Prozesskostenhilfe-einer geht noch!

Die Financial Times Deutschland weiß irgendwie immer alles, wenn es um Versicherer in Deutschland geht.
Das hängt u.a. damit zusammen, dass es im Redaktionsbüro von „Legende“ Herbert Fromme Journalistinnen wie Anja Krüger gibt.

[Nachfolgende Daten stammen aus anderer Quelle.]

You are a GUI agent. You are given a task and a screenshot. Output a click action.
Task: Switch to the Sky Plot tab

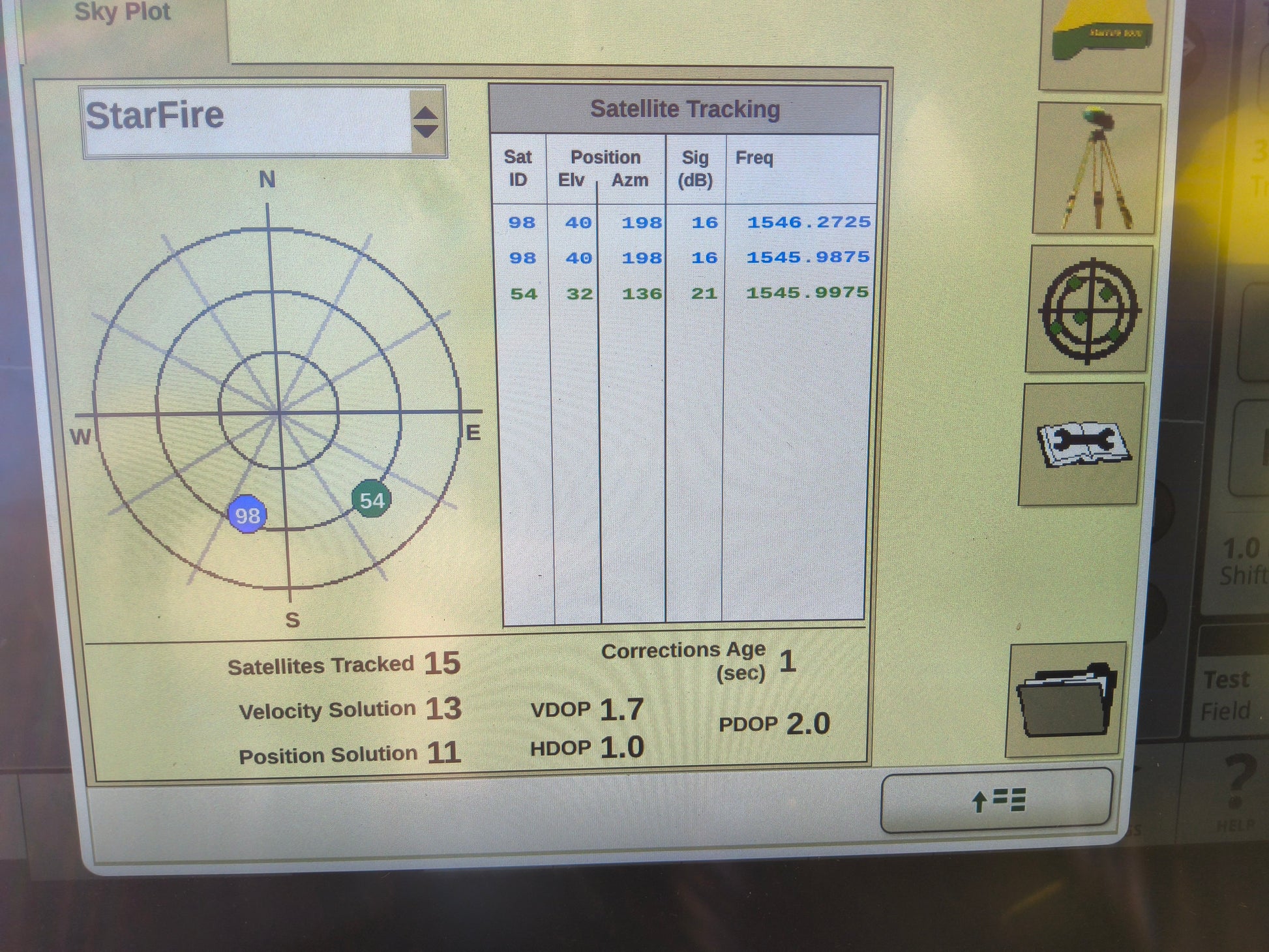pyautogui.click(x=123, y=13)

Ganz zu schweigen, dass es aus unserer Sicht kaum einen Versicherungs-Journalisten in Deutschland gibt, der so erfahren ist, wie Fromme selbst, der auch mal zu schmerzhaften Themen Stellung bezieht. Aber genug der lobenden Worte. In einem lesenswerten Beitrag schreibt Anja Krüger über den Kölner Rechtsschutzversicherer Roland, der eine besondere Marketingstrategie gewählt hat: Er will künftig Versicherungsvermittler darauf hinweisen, dass Roland die Kosten für mögliche Verfahren trägt (= Prozesskostenfinanzierung) und damit gefrusteten Anlegern eine Perspektive geben. Die Entscheidung über die Finanzierung soll vom Einzelfall abhängen. Künftig können Vermittler damit direkt auf diese Möglichkeit hinweisen. Das könnte natürlich ein Zugpferd und Türöffner für Abschlüsse werden. Pfiffig, wenn es funktioniert. Allianz hatte ja offensichtlich den gleichen Gedanken (siehe unsere Berichterstattung) und musste sich dann wieder vom Markt verziehen.